Two trends during the 1990s converged to help fuel Morningstar’s growth. The first was the emergence of the Internet. This helped in two ways. Personal finance became one of the first “killer apps” of the web, providing users with information which they’d never had access to before. Ten year earlier, the most information that most people had was an S&P tearsheet sent by your broker. Now, with information plentiful, consumers could make investment decisions without using a full-service broker. A second Internet-driven factor was the dot.com boom, which fueled overall interest in investing.The second key trend was the explosion in the mutual fund market. Shifts from defined benefit to defined contribution plans, combined with rapid growth in the 401(k) market, resulted in many thousands of new funds from hundreds of new investment management firms. Where it had previously been moderately challenging to compare fund performance between a handful of providers (Fidelity, T. Rowe Price, Dreyfus and others), it was now nearly impossible to navigate this new world with tens of thousands of choices.
Morningstar successfully positioned itself to take advantage of both of these trends. Its rating system gave consumers an easy way to sift through the masses of choices, winnowing results by asset class, rating and performance. Morningstar was also quick to adopt the web as its primary platform, providing content directly to end users while also licensing their content through various channels. By the year 2000, Morningstar had established itself as the dominant player in the mutual fund information market.
In 2001, Morningstar applied its ratings success for mutual funds into stock ratings. By 2002, the company surpassed $100M in revenues.
Today, Morningstar continues its growth. Late in 2005, it acquired Ibbotson Associates, a leader in asset allocation technology and services. The Ibbotson acquisition strengthens Morningstar’s position in investment consulting and retirement services, while providing an enhanced software platform for asset allocation.Morningstar revenues for 2005 were $227 million, with net income of more than $31 million, as compared to 2004 figures of $179 million on the topline with net income of $8.8 million.

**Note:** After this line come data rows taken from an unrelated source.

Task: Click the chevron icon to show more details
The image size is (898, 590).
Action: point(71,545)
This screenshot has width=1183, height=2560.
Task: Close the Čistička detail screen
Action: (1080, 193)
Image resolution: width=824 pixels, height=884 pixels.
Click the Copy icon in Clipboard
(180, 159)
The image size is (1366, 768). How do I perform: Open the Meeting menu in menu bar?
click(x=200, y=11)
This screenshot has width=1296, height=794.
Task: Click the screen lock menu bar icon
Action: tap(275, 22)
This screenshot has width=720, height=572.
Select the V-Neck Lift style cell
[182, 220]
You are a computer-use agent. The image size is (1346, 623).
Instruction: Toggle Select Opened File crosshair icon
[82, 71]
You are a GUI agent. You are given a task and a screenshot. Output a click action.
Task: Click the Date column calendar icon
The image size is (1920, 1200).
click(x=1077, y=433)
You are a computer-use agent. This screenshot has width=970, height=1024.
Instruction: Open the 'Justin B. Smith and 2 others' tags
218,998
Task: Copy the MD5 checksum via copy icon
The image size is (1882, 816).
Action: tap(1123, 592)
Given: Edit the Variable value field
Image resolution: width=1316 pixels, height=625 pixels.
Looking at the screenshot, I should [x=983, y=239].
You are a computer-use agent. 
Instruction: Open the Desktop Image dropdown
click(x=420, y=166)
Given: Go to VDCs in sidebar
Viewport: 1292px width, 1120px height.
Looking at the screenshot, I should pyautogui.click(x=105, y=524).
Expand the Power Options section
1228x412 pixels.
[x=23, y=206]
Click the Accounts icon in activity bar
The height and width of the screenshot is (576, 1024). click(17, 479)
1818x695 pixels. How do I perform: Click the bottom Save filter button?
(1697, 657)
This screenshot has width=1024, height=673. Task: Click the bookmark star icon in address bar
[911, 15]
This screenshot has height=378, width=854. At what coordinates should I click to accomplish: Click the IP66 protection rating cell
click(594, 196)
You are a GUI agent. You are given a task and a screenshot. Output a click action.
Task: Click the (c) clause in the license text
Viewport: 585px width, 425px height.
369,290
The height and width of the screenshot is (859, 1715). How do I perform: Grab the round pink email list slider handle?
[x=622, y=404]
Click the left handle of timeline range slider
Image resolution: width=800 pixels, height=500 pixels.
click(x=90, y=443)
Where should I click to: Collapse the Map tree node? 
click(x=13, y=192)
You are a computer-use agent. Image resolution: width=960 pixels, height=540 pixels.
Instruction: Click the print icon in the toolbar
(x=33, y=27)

Under the leadership of founder Joe Mansueto, Morningstar has grown substantially during the past 20 years, successfully embracing change in a dynamically changing market. It has leveraged its use of ratings to create and nurture one of the strongest brands in the information industry. Morningstar has successfully transitioned itself from mostly free content (during the dot.com heyday) to a blend of free and premium content today, and has also effectively developed both direct and indirect channels for selling its content. With last year’s acquisition of Ibbotson, Morningstar indicated that it understands the need to bring content, services and technology together, to create higher value workflow solutions for its customers. Its adaptability and willingness to embrace change make Morningstar one of the Fifty Content Companies that Matter.